Happy 200th Birthday Isaac Mayer Wise

by Rabbi Audrey Pollack, March 28, 2019

This first week of April, I will be gathering with Reform rabbinic colleagues in Cincinnati, for our annual convention. On Monday morning, our morning convention service will be held in the magnificent historic synagogue, K.K. Bnei Yeshurun Plum Street Temple, built under the guidance and vision of the founding father of Reform Judaism in North America, Rabbi Isaac Mayer Wise. We will be celebrating Isaac Mayer Wise’s 200th birthday.

Born in Bohemia on March 29, 1819, the son of a schoolteacher, he learned Hebrew and Judaic studies from his father and grandfather, later continuing his studies in Prague. Isaac Mayer Wise was appointed Rabbi at Radnitz, Bohemia in 1843, a position that he held for two years. In 1846, he emigrated to the United States, leaving behind the restrictive laws that Jews lived under in the Austrian empire – special taxes, a prohibition against owning land, restrictions on the right of residence. Upon arriving in New York with his wife and daughter, Wise was appointed rabbi of Congregation Beth-El in Albany, NY. He very quickly instituted reforms in the synagogue. He encouraged men and women to sit together in services, he advocated praying in English and German rather than only in Hebrew, and he replaced the male cantor with a mixed sex choir. Unfortunately, his desire for reform and modernization did not sit well with many in his congregation.

▶ **Extracted information**
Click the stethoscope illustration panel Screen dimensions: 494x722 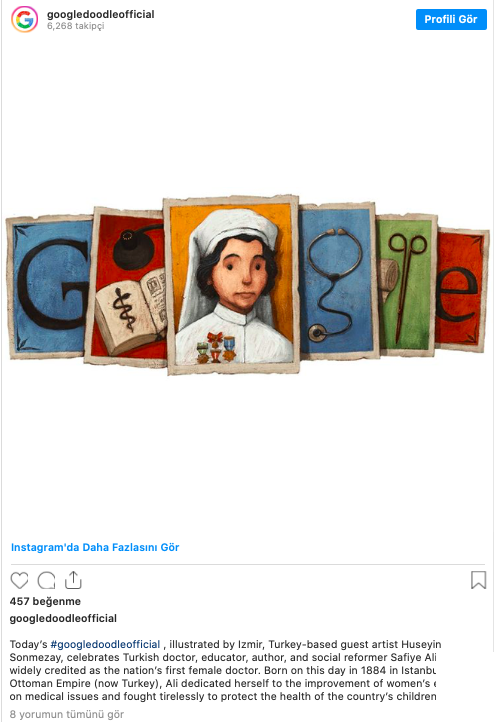click(x=338, y=281)
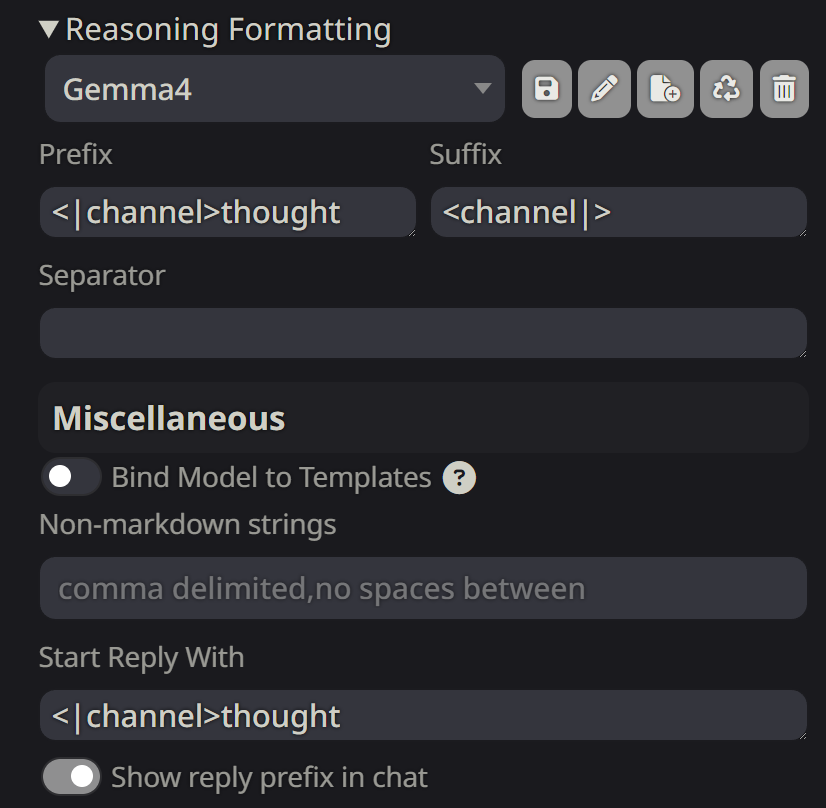Open help for Bind Model to Templates

[x=459, y=478]
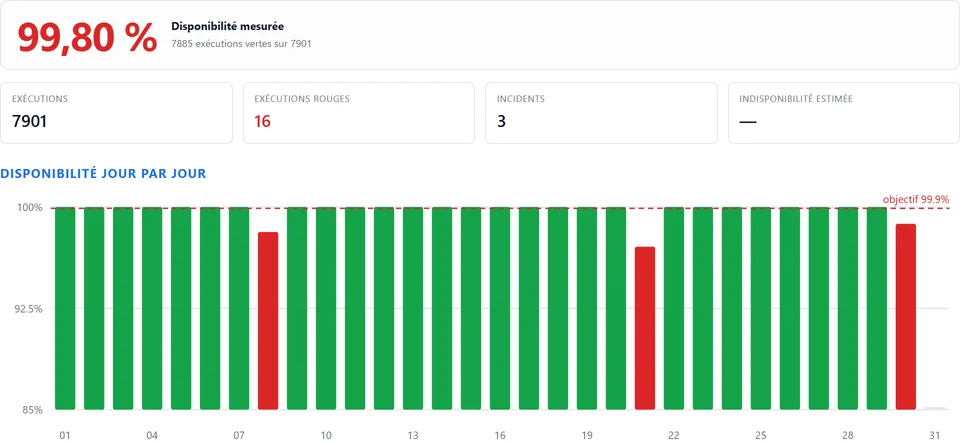
Task: Click the 92.5% axis label
Action: [29, 309]
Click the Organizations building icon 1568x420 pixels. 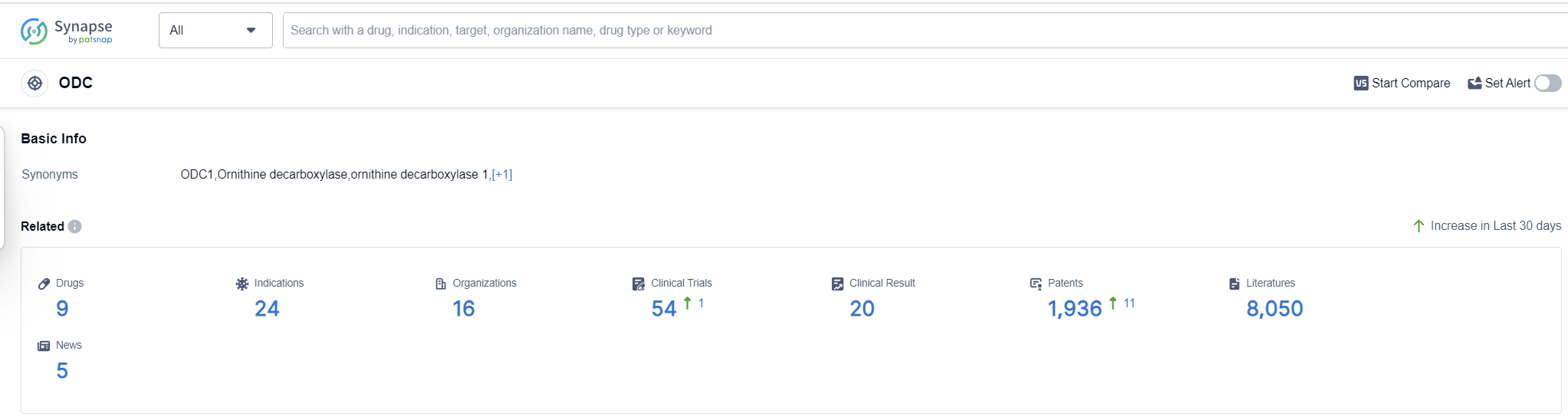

▶ **Given problem A**
According to the Isaac Mayer Wise article, where was Wise appointed rabbi in 1843?
▶ **Given problem B**
Update the Isaac Mayer Wise article from "Happy 200th Birthday" up to and including "Wise’s 200th birthday.", putting "conference" in place of "convention".
The rows are drawn from a different source than the text.

▶ **Exercise answer A**
Radnitz, Bohemia.

▶ **Exercise answer B**
Happy 200th Birthday Isaac Mayer Wise

by Rabbi Audrey Pollack, March 28, 2019

This first week of April, I will be gathering with Reform rabbinic colleagues in Cincinnati, for our annual conference. On Monday morning, our morning conference service will be held in the magnificent historic synagogue, K.K. Bnei Yeshurun Plum Street Temple, built under the guidance and vision of the founding father of Reform Judaism in North America, Rabbi Isaac Mayer Wise. We will be celebrating Isaac Mayer Wise’s 200th birthday.